Wednesday, 19 July 2017

Under the Glass... Seven: The Dignity of the Human Mind


I adore Johnson’s ‘Rambler’ essays. Even as they were written, they were parodied as well as praised (though never particularly bought until gathered in book form). They are Johnson at his Johnsonist, he called them his ‘pure wine’. Yes, they can be wordy, with long run-on sentences that don’t appeal to modern taste and a fancy for Latinate words - he was writing a dictionary at the same time - but I find more in a ‘Rambler’ essay than I do in whole other books.

On the 20th of September 2016, I felt awful. I had started working with my new class and I was concerned that I wasn’t going to be able to spend a year with them without losing all my patience and mind. A number of them had wound me up to a point of insensibility and it weighed on me. I walked home with a scowl wedged upon my face, staring at people, daring at them to insult me so I could hurt them. 

When I got home, I picked up my copy of ‘The Rambler’ and turned to essay number 185. It was about revenge, which appealed as I wanted to revenge myself on all those who had sniffed at me, or looked down on me. What was amazing is that something published  on Christmas Eve 1751 started to calm me down nearly 267 years later.

It successfully and persuasively mocked the anger born from an injured pride and made the strength of my anger seem ridiculous. It also raised the nobler feelings in me, my instincts to help, my confidence in the choices and values. By the time I reached the following quote, I was smiling:

“Nothing which reason condemns can be suitable to the dignity of the human mind. To be driven by external motives from the path in which our heart approves; to give way to anything but conviction; to suffer the opinion of others to rule our choice or overpower our resolves; is to submit tamely to the lowest and most ignominious slavery, and to resign the right of directing our lives.”

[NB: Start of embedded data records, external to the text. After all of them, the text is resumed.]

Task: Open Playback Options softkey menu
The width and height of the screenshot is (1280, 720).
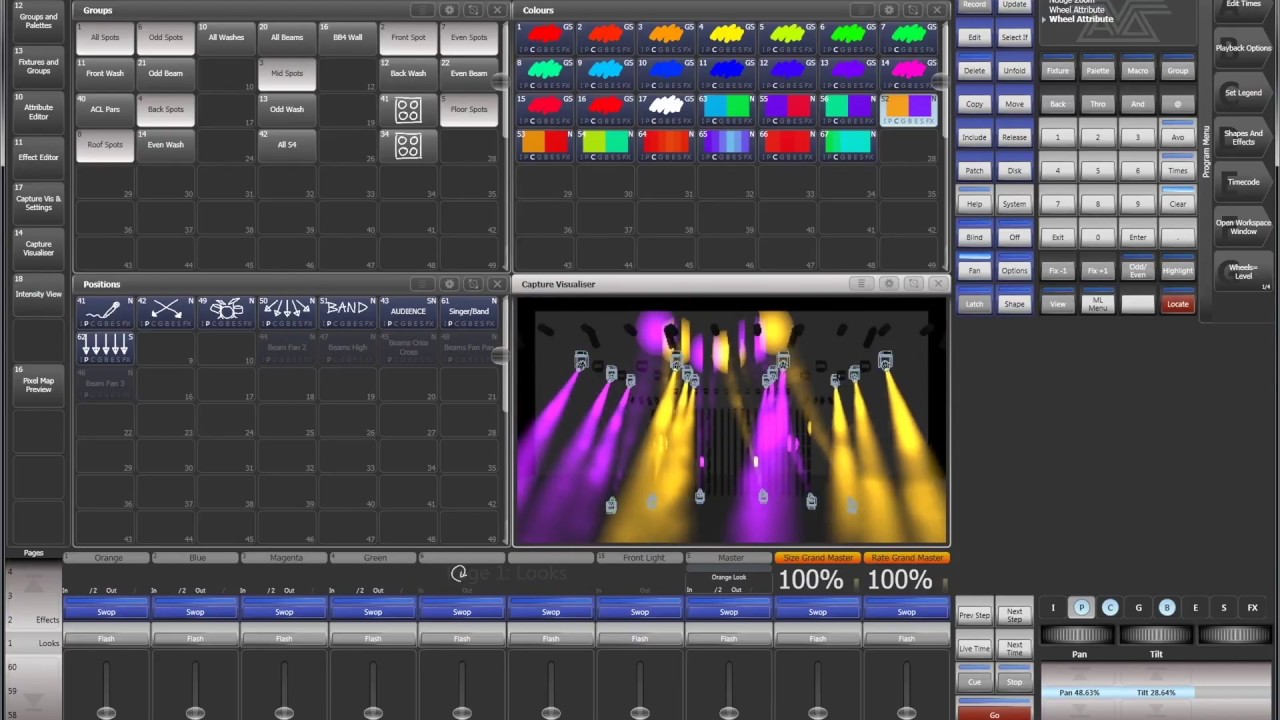Action: pyautogui.click(x=1243, y=48)
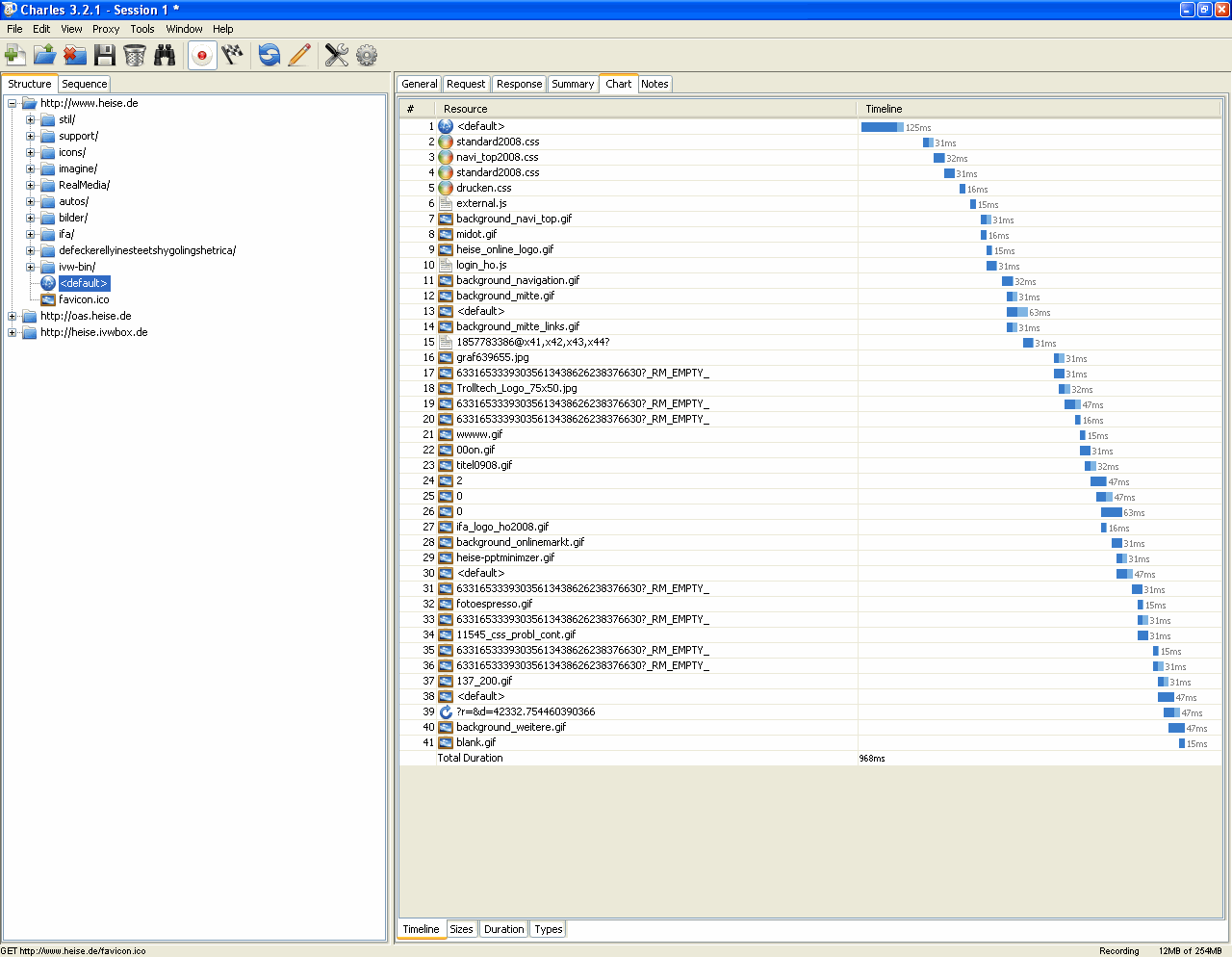1232x957 pixels.
Task: Click the blue Repeat request arrows icon
Action: 270,55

It’s now the end of that school year with that class. I’m going to miss them. There were some very good times, though there were also tough times. Times when I wanted to quit, to swear and tell them painful home-truths I’m not sure I believe. Over the year I have been sworn at, kicked at, had missiles thrown at me and ignored - it has not been an easy year. 


Yet, I have had that quote near my side and a quick peek at it has re-enforced my wish to do well for the children; to help them and to show by my actions, the power of reason, of the dignity of the human mind and to walk the peaceful path that my heart approves than be a slave to their aggression. 

That quote has helped me this year in seeing the strength of peace, even when it can sometimes feel like a weakness. It has made me a better person. (Though yesterday, I did yell at a kid for asking me the same question for the eighth time…I’m not perfect).